Pelvic floor muscles and Yoga
Early in life, we automatically learn to use most of the muscles in our body. We learn to walk and to coordinate the actions of all muscles in our legs and pelvis. There are however some muscle groups that we may never learn to use correctly such as our core muscles, in particular, the M. transversus abdominis, a stabilizer in the abdominal muscles or the pelvic floor muscles.
As a physiotherapist, I have treated many people, especially women over 40, post pregnancy and childbirth or patients with obstipation problems, overweight or those whose professions require heavy lifting, which have a weak pelvic floor. Like all muscles in the body, the pelvic floor requires regularly training in order for it to remain strong.

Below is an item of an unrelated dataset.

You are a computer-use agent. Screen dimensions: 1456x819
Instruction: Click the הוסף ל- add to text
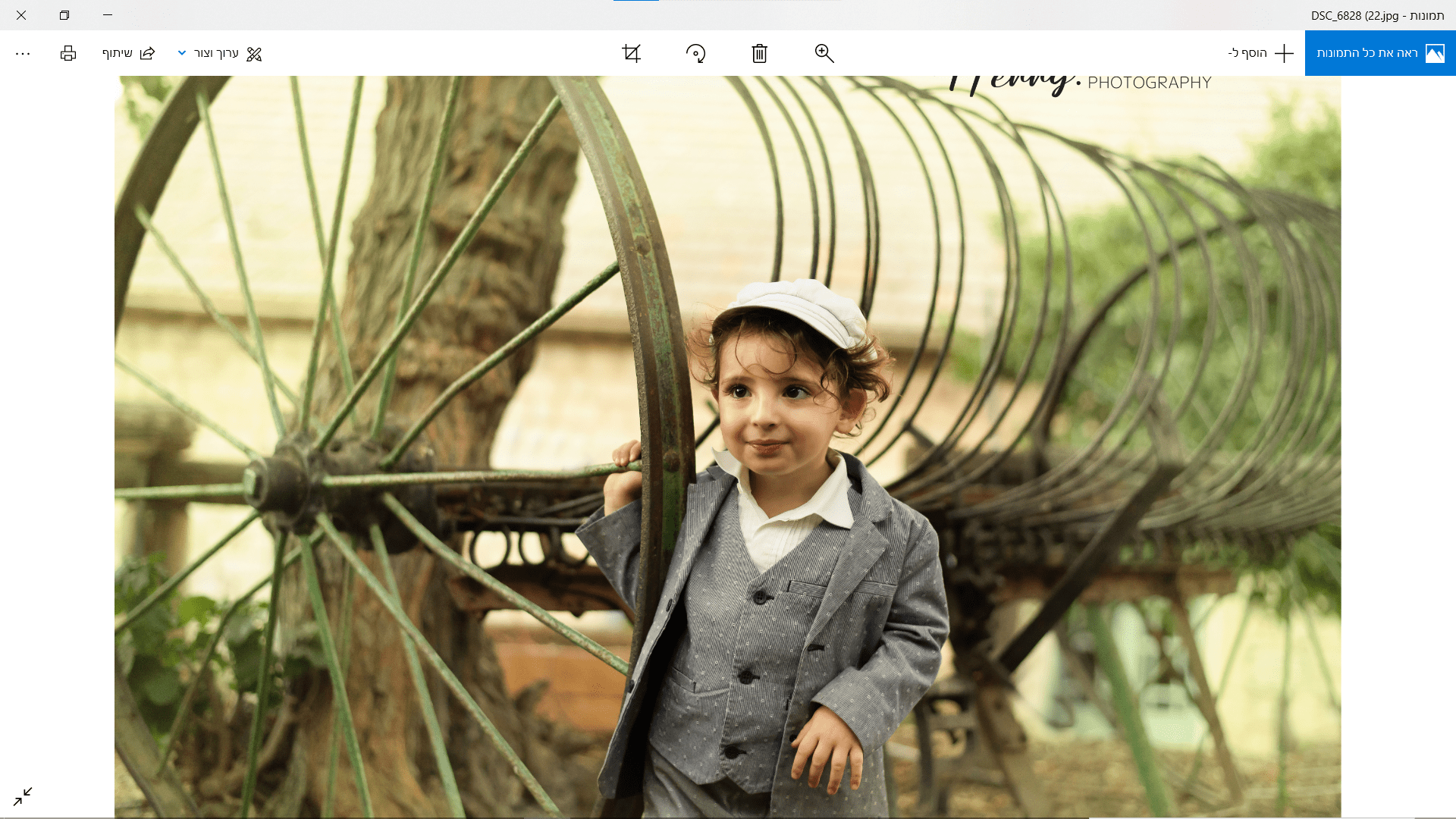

100 times a day tighten the pelvic floor muscles it`s training !!!
Unfortunately, many people do not know how to engage their pelvic floor muscles and they use their gluteal muscles instead.

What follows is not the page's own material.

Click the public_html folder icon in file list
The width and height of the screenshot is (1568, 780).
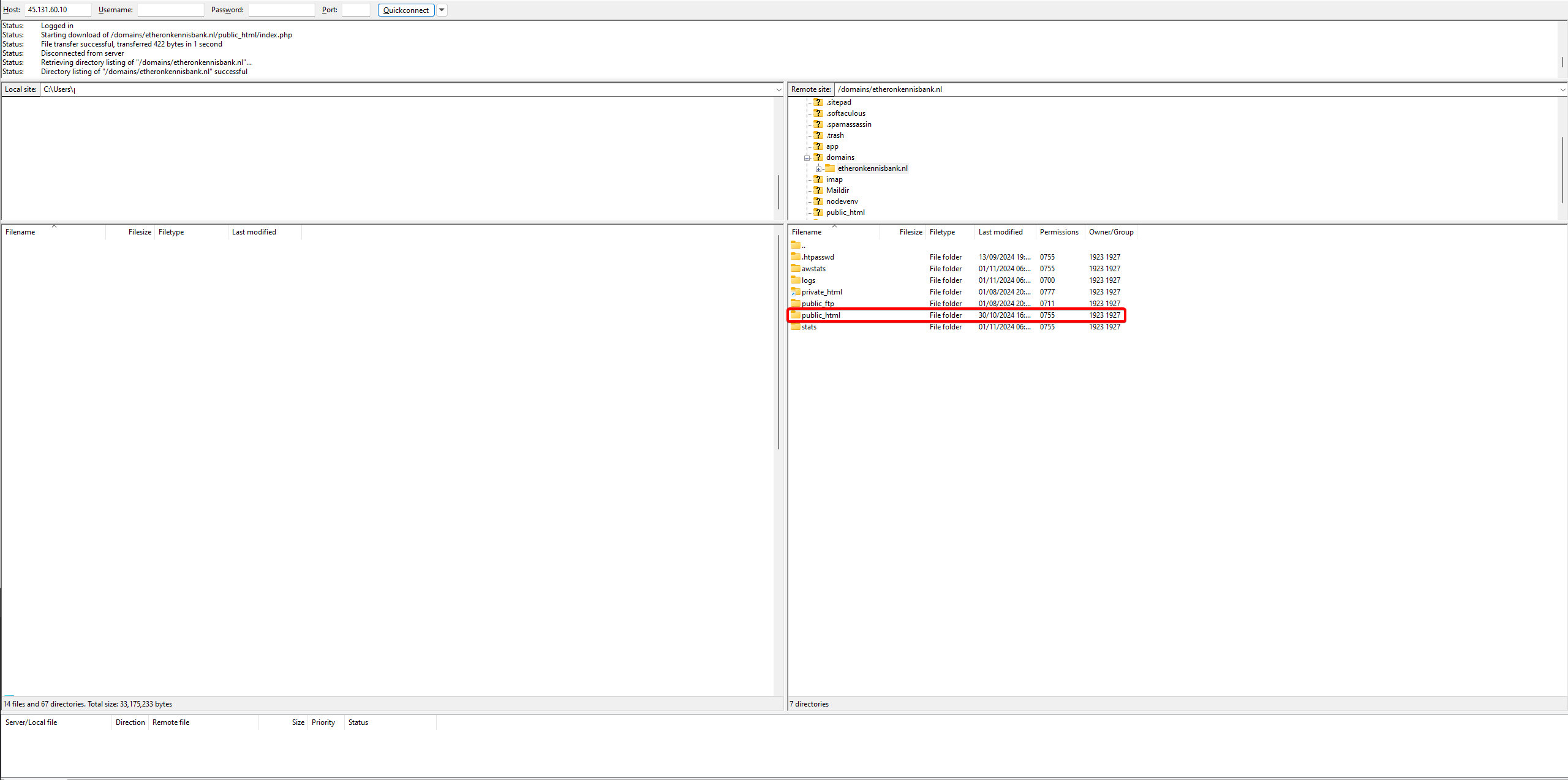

For a physiotherapist, it`s difficult to determine whether a patient has activated this muscle group as it cannot be viewed externally. However, simple yoga exercises can help a patient locate their pelvic floor muscles. This can be achieved by lying on one’s belly (Crocodile pose) or sitting down (Sukhasana) and focusing on one’s breathing, as the pelvic floor moves in synchrony with the diaphragm.
Although it takes time to feel this muscle group, there are many yoga poses and variations which strengthen the pelvic floor such as the bridge pose (sethu bandhasana). Essentially, any yoga pose where one sucks in one’s belly such as chair pose, warrior, boat pose, as well as many Pranayamas, activate the pelvic floor.